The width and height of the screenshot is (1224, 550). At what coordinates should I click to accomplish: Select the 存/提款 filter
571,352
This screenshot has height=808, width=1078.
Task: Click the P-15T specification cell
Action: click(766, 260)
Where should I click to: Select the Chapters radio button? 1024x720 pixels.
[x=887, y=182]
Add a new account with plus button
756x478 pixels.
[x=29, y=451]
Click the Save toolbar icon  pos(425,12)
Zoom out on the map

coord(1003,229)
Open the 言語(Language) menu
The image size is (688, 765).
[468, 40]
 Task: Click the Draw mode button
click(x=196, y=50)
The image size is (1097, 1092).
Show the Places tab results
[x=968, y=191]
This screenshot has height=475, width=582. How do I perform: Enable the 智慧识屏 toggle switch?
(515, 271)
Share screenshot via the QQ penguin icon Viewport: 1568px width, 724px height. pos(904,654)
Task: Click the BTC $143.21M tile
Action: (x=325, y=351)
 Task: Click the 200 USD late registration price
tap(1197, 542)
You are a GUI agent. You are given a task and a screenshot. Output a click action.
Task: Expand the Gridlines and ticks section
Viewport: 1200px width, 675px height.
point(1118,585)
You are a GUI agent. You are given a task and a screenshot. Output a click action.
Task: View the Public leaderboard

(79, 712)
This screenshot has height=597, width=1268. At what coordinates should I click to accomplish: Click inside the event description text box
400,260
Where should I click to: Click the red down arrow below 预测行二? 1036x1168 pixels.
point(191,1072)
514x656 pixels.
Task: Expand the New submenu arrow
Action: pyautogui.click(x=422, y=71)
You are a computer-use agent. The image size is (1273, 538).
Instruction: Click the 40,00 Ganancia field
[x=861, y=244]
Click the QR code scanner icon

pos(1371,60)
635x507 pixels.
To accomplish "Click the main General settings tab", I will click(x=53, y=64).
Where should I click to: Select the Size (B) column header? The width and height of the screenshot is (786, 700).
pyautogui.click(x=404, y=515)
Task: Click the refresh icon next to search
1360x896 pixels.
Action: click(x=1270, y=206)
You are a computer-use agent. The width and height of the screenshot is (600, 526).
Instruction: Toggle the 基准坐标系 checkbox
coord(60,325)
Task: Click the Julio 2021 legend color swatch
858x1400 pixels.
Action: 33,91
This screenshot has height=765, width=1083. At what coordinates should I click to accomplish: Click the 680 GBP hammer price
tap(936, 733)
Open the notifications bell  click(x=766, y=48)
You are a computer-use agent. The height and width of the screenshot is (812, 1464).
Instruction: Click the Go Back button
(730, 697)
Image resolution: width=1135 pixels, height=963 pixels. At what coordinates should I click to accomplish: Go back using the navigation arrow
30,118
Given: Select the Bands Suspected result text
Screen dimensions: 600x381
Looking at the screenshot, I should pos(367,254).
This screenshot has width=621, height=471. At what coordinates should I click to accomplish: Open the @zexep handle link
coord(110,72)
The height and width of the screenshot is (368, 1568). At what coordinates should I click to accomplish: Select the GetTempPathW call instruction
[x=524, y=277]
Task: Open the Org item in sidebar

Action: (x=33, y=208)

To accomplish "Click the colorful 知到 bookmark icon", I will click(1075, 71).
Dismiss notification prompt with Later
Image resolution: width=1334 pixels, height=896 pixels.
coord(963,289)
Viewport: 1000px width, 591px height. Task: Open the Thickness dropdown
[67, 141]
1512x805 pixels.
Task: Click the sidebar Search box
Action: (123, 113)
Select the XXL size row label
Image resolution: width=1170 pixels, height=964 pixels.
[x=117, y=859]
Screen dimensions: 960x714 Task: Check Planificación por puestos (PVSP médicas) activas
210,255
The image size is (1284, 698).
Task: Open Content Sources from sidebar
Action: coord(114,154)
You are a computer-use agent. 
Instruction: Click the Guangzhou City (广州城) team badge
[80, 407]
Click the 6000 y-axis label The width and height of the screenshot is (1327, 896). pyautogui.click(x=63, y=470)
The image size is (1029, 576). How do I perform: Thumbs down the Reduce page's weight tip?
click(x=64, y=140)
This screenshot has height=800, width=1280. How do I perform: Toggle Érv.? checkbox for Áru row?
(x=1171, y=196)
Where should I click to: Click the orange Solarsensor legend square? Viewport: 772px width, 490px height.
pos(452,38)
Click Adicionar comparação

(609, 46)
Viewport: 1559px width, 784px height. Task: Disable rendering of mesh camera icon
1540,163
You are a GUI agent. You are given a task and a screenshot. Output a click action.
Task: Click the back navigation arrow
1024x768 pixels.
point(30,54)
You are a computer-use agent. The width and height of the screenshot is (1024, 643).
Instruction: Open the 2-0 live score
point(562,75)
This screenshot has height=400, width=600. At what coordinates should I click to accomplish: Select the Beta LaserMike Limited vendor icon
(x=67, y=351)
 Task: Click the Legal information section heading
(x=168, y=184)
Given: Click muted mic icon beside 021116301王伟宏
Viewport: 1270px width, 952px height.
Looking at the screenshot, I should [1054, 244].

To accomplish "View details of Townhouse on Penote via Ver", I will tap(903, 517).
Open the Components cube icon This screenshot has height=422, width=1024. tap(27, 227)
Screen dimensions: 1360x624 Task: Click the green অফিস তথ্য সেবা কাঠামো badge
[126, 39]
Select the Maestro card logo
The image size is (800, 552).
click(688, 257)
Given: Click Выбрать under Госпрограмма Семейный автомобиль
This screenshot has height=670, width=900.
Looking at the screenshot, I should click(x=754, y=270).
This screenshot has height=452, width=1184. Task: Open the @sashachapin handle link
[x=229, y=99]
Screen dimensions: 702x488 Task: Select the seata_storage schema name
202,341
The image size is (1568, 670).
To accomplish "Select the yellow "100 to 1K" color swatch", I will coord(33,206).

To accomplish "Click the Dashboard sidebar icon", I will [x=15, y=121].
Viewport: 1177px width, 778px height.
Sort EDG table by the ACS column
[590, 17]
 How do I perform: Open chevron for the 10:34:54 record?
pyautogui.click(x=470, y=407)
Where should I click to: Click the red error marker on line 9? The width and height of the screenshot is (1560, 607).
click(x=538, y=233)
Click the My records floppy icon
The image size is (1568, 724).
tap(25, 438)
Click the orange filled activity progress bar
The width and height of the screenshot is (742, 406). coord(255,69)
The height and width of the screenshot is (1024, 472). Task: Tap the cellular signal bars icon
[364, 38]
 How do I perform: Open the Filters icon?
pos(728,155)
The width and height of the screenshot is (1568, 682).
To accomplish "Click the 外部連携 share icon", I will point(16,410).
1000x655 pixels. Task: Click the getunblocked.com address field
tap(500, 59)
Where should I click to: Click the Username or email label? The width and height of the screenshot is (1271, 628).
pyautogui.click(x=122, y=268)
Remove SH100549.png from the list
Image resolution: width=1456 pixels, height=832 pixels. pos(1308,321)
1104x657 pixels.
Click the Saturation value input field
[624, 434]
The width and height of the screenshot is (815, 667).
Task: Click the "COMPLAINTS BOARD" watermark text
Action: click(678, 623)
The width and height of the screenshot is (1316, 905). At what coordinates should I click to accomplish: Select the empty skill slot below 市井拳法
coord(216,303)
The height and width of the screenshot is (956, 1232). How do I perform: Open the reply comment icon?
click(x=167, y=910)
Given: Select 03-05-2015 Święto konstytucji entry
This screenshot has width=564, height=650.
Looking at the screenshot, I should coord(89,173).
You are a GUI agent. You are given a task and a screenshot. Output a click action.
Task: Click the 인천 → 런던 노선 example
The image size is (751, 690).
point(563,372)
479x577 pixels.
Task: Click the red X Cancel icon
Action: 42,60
------------------------------------------------------------------------
TASK INSTRUCTIONS
List the lines of the entries that include "with".

OUTPUT FOR THIS TASK
Add a new account with plus button
Dismiss notification prompt with Later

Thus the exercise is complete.